Failure to Timely Report and Assess Resident Fall Resulting in Harm
Penalty
Summary
A deficiency occurred when staff failed to timely report a fall, complete a thorough and prompt assessment, and provide timely care and treatment after a resident experienced a fall. The incident involved a resident with a history of hemiplegia, morbid obesity, dementia, and other significant medical conditions, who was at high risk for falls and required substantial to maximal assistance for mobility and transfers. The resident fell out of bed during the night and was assisted back into bed by staff without a nurse assessment or proper documentation of the event. Following the fall, the resident complained of bilateral leg pain, but this was not immediately reported to the nurse. The resident was also noted to have vomited during the early morning hours, which was reported to the nurse later. The day shift staff were not informed of the fall, and the incident was not documented in the progress notes or communicated during shift change.

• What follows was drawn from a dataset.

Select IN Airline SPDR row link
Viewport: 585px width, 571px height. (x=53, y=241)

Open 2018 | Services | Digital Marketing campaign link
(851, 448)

It was only when the day shift CNA attempted to provide care and the resident screamed in pain that a nurse was notified, leading to a thorough assessment, x-rays, and eventual transfer to the hospital. The delay in assessment and reporting resulted in the resident being diagnosed with bilateral femur fractures, requiring surgical intervention. Interviews with staff revealed confusion about what constitutes a fall and the appropriate post-fall procedures, including the need for a nurse assessment before moving a resident and timely notification of medical providers and family. The facility's fall management policy was not followed, as immediate needs were not assessed, and the incident was not promptly reported or documented.